# EXTRACT
################
Pondering the Sunday Times Panama Papers directors/companies database yesterday (Panama Papers, Quick Start in SQLite3), I thought it was about time I got my head round using a graph database to store this sort of relational information.
Getting started with the neo4j database has been on my to do list for some time, so when pointed to a post on the neo4j about Analyzing the Panama Papers with Neo4j: Data Models, Queries & More, I thought I should give it a go.
So here’s a quick start to the first part – getting a working environment up and running. A quick search turned up a set of examples of how to get started using Neo4j using Jupyter notebooks by Nicole White, so I opted for a notebook/neo4j combination. The following docker-compose.yml file fires up a notebook server and a neo4j in separate docker containers and links them together:
neo4j: image: kbastani/docker-neo4j:latest ports: - "7474:7474" - "1337:1337" volumes: - /opt/data jupyterscipy: image: jupyter/scipy-notebook ports: - "8888:8888" links: - neo4j:neo4j volumes: - .:/home/jovyan/work
Launching the docker CLI from Kitematic, I can cd into the directory containing the docker-compose.yml file and run the command docker-compose up -d to download and launch the containers.
################
# GIVEN RECORDS
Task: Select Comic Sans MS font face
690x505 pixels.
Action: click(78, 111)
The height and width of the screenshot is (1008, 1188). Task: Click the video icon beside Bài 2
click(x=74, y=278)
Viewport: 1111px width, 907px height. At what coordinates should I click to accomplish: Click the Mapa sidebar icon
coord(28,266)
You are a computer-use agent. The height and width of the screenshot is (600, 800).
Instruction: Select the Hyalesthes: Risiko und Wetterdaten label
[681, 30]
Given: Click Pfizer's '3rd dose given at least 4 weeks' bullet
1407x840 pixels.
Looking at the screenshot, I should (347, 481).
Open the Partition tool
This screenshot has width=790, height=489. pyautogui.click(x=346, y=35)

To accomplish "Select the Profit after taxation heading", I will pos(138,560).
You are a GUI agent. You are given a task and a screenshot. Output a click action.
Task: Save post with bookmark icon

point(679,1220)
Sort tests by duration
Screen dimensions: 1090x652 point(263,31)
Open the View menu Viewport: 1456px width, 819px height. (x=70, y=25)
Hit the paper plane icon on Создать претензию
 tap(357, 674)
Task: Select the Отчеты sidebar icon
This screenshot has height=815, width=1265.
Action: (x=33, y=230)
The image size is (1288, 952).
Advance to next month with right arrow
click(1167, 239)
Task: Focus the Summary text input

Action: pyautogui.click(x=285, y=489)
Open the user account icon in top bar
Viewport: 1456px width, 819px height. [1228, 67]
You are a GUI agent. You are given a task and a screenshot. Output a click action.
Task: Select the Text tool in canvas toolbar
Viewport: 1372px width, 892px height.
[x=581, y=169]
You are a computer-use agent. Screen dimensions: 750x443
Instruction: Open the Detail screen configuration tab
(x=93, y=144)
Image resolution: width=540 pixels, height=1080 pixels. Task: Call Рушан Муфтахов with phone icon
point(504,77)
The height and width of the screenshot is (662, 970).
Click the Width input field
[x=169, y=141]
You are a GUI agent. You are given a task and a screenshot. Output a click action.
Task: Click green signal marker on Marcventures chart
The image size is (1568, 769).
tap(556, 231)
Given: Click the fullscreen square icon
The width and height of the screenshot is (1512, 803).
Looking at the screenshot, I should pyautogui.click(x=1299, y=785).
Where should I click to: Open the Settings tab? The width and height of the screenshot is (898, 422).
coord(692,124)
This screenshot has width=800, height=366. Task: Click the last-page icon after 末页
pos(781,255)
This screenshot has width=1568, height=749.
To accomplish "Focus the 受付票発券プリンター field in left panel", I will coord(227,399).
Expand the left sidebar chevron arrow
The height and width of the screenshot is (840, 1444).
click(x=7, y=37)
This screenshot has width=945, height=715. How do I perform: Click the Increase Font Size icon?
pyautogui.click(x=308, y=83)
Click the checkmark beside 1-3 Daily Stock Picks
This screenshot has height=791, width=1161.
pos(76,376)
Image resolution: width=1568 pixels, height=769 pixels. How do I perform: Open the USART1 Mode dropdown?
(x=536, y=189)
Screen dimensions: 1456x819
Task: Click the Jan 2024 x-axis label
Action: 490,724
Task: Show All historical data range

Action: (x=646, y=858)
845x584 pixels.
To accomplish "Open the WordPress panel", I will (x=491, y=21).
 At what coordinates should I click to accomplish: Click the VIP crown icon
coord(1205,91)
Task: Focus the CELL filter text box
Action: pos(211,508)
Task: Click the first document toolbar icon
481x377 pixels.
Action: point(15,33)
################
# PROBLEM SET
[1] After the material, print out the passage of the neo4j setup post from "Getting started with" up to and including "give it a go.".
[2] For each statement below, state whether it agrees with the neo4j setup post, answering yes or no and quoting the deciding words of the post. (a) The docker-compose.yml file runs the notebook server and neo4j in separate docker containers and links them. (b) The writer launched the docker CLI from a Jupyter notebook. (c) The examples of getting started with Neo4j in Jupyter notebooks were by Nicole White.

# THE SOLUTIONS
[1]
Getting started with the neo4j database has been on my to do list for some time, so when pointed to a post on the neo4j about Analyzing the Panama Papers with Neo4j: Data Models, Queries & More, I thought I should give it a go.

[2]
(a) Yes: "fires up a notebook server and a neo4j in separate docker containers and links them together"
(b) No: "Launching the docker CLI from Kitematic"
(c) Yes: "a set of examples of how to get started using Neo4j using Jupyter notebooks by Nicole White"